My family is okay for now, and I am actually enjoying my suddenly ‘chill’ schedule with my one year old and my wife. I’m confident the work will pick back up when this is all over, whenever that is.
I feel much more for the many business owners who had much more at stake with lots of other people’s livelihoods dependent on their own. You won’t catch me complaining too much about my situation. Though I am happy if people want to buy my album.
Last year on Opening Day, Bobby missed his gig at Petco Park. He had a pretty good excuse: his wife was giving birth to their daughter. I asked him what he remembers about that day.
What memories stand out about the day my daughter was born?! Are you serious? Everything stands out.
Me waking up on Opening Day and finding my wife wasn’t in bed but was downstairs doubled over doing the breathing exercises we’d learned in class.

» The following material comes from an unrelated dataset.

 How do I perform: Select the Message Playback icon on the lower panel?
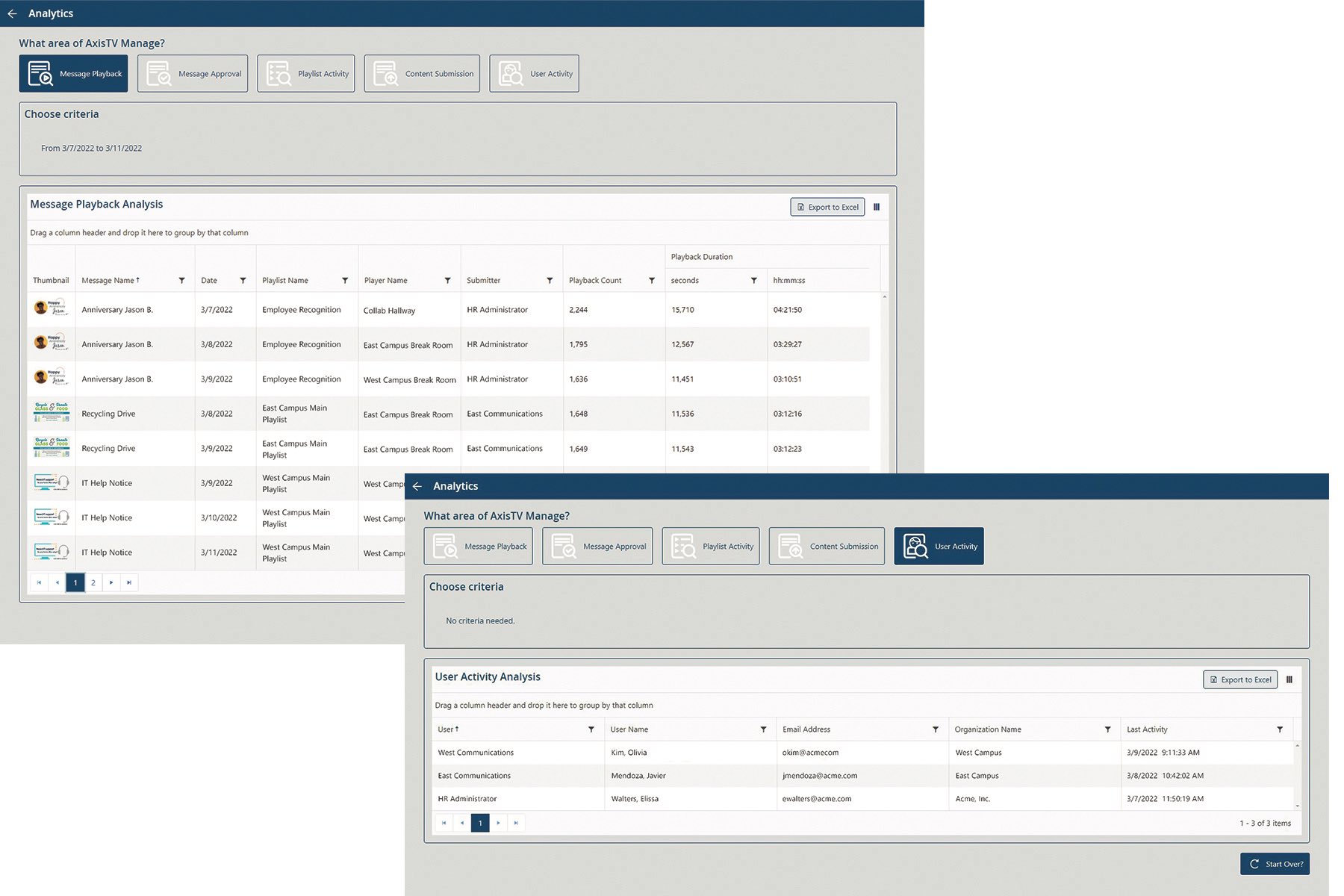[x=479, y=546]
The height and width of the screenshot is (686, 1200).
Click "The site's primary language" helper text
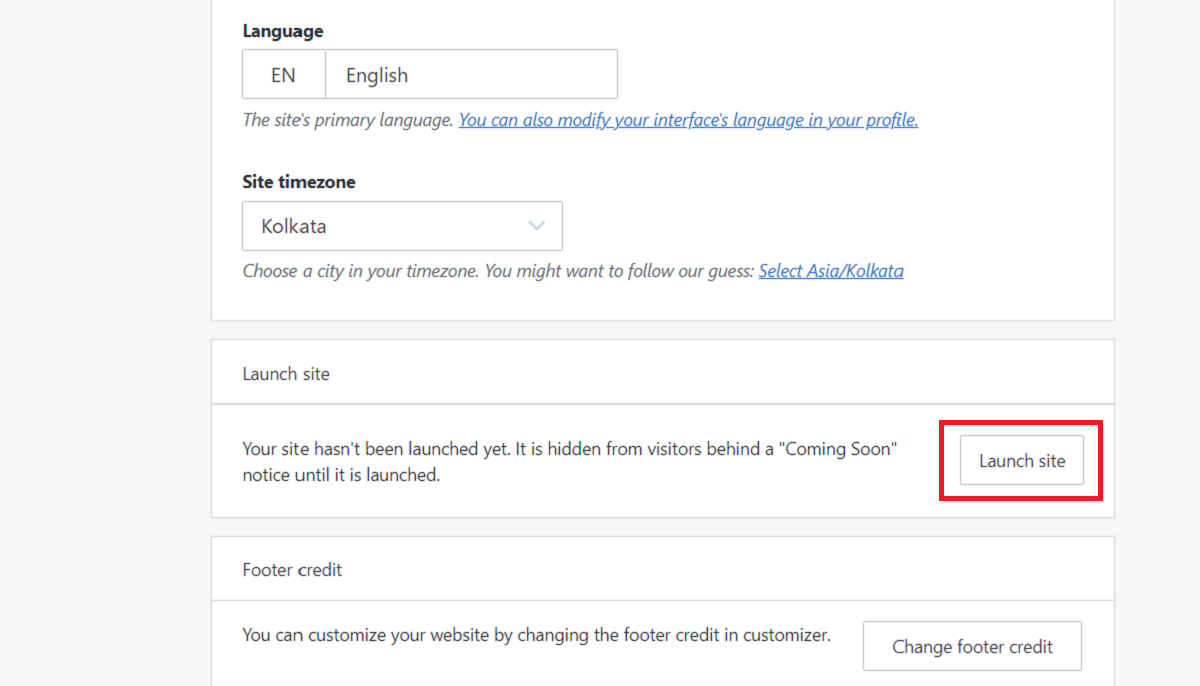click(x=348, y=120)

Me texting the game day producer and saying ‘listen I’m not sure if I should come but maybe I should’ and her INSISTING I do not come.

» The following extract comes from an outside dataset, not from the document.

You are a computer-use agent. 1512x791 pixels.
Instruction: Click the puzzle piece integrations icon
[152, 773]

Lots of wonderful messages of encouragement and the insane miracle of my daughter coming into this world.
This year is different, of course. Like all of us, Bobby was looking forward to being part of the pomp and circumstance of Opening Day.
I love being a tiny cog in a bigger machine that is a Major League Baseball game.
Every game is a giant production involving months of planning, from police directing traffic to the guy who has been making cotton candy since 7 AM to the ticket agents and guest service people to the anthem singer, the person telling the anthem singer to be in the right place at the right time.
And then there’s me, the guy that plays the organ. I have my own small and silly role, but I am nonetheless part of it. For some few minutes each game I get to play something for all of those people’s ears.
I love that I somehow hoodwinked the universe into it being okay for me to go watch baseball in the middle of a weekday and get paid to play music there.